• [Task goal]
Send back all of the records, each one exactly as written.

• [Data records]
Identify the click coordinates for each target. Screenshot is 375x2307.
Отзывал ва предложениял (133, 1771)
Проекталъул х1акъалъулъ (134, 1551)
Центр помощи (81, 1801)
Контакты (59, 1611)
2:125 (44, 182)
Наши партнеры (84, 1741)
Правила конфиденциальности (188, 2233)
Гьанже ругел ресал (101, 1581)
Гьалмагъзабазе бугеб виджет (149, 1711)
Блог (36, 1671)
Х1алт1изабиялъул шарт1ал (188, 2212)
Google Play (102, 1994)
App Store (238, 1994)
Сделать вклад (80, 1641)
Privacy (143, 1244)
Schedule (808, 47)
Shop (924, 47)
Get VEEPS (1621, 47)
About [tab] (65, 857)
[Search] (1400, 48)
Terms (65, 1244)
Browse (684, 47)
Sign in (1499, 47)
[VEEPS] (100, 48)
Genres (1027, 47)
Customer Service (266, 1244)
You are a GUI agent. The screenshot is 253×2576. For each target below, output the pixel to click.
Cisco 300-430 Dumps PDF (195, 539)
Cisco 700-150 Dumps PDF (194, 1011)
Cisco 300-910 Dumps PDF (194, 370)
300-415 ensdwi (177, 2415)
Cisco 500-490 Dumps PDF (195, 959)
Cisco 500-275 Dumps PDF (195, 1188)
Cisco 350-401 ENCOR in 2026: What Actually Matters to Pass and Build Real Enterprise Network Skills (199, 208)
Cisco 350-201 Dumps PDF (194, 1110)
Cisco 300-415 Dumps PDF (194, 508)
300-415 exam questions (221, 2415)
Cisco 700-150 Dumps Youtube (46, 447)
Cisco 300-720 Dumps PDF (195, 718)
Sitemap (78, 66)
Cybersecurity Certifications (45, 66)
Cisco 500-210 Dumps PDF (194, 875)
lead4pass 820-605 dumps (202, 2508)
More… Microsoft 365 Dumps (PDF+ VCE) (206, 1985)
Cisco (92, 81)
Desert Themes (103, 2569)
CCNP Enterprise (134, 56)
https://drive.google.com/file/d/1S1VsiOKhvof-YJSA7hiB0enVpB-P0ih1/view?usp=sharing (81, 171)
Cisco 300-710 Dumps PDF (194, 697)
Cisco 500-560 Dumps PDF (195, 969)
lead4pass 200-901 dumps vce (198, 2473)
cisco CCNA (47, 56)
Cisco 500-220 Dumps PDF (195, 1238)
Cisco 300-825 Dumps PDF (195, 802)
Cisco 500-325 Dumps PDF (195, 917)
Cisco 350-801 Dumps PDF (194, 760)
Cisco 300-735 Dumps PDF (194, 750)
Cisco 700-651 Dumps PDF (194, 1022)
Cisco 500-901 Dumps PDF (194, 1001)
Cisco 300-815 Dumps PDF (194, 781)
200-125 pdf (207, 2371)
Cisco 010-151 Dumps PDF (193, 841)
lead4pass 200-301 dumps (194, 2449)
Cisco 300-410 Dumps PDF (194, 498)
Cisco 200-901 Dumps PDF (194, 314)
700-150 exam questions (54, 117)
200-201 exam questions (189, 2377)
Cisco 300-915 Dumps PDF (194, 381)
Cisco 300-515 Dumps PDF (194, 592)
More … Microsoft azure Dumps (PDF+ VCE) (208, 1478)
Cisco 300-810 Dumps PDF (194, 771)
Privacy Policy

• [Result below]
Identify the click coordinates for each target. Screenshot is 375x2307.
Отзывал ва предложениял (133, 1771)
Проекталъул х1акъалъулъ (134, 1551)
Центр помощи (81, 1801)
Контакты (59, 1611)
2:125 (44, 182)
Наши партнеры (84, 1741)
Правила конфиденциальности (188, 2233)
Гьанже ругел ресал (101, 1581)
Гьалмагъзабазе бугеб виджет (149, 1711)
Блог (36, 1671)
Х1алт1изабиялъул шарт1ал (188, 2212)
Google Play (102, 1994)
App Store (238, 1994)
Сделать вклад (80, 1641)
Privacy (143, 1244)
Schedule (808, 47)
Shop (924, 47)
Get VEEPS (1621, 47)
About [tab] (65, 857)
[Search] (1400, 48)
Terms (65, 1244)
Browse (684, 47)
Sign in (1499, 47)
[VEEPS] (100, 48)
Genres (1027, 47)
Customer Service (266, 1244)
You are a GUI agent. The screenshot is 253×2576. For each target below, output the pixel to click.
Cisco 300-430 Dumps PDF (195, 539)
Cisco 700-150 Dumps PDF (194, 1011)
Cisco 300-910 Dumps PDF (194, 370)
300-415 ensdwi (177, 2415)
Cisco 500-490 Dumps PDF (195, 959)
Cisco 500-275 Dumps PDF (195, 1188)
Cisco 350-401 ENCOR in 2026: What Actually Matters to Pass and Build Real Enterprise Network Skills (199, 208)
Cisco 350-201 Dumps PDF (194, 1110)
Cisco 300-415 Dumps PDF (194, 508)
300-415 exam questions (221, 2415)
Cisco 700-150 Dumps Youtube (46, 447)
Cisco 300-720 Dumps PDF (195, 718)
Sitemap (78, 66)
Cybersecurity Certifications (45, 66)
Cisco 500-210 Dumps PDF (194, 875)
lead4pass 820-605 dumps (202, 2508)
More… Microsoft 365 Dumps (PDF+ VCE) (206, 1985)
Cisco (92, 81)
Desert Themes (103, 2569)
CCNP Enterprise (134, 56)
https://drive.google.com/file/d/1S1VsiOKhvof-YJSA7hiB0enVpB-P0ih1/view?usp=sharing (81, 171)
Cisco 300-710 Dumps PDF (194, 697)
Cisco 500-560 Dumps PDF (195, 969)
lead4pass 200-901 dumps vce (198, 2473)
cisco CCNA (47, 56)
Cisco 500-220 Dumps PDF (195, 1238)
Cisco 300-825 Dumps PDF (195, 802)
Cisco 500-325 Dumps PDF (195, 917)
Cisco 350-801 Dumps PDF (194, 760)
Cisco 300-735 Dumps PDF (194, 750)
Cisco 700-651 Dumps PDF (194, 1022)
Cisco 500-901 Dumps PDF (194, 1001)
Cisco 300-815 Dumps PDF (194, 781)
200-125 pdf (207, 2371)
Cisco 010-151 Dumps PDF (193, 841)
lead4pass 200-301 dumps (194, 2449)
Cisco 300-410 Dumps PDF (194, 498)
Cisco 200-901 Dumps PDF (194, 314)
700-150 exam questions (54, 117)
200-201 exam questions (189, 2377)
Cisco 300-915 Dumps PDF (194, 381)
Cisco 300-515 Dumps PDF (194, 592)
More … Microsoft azure Dumps (PDF+ VCE) (208, 1478)
Cisco 300-810 Dumps PDF (194, 771)
Privacy Policy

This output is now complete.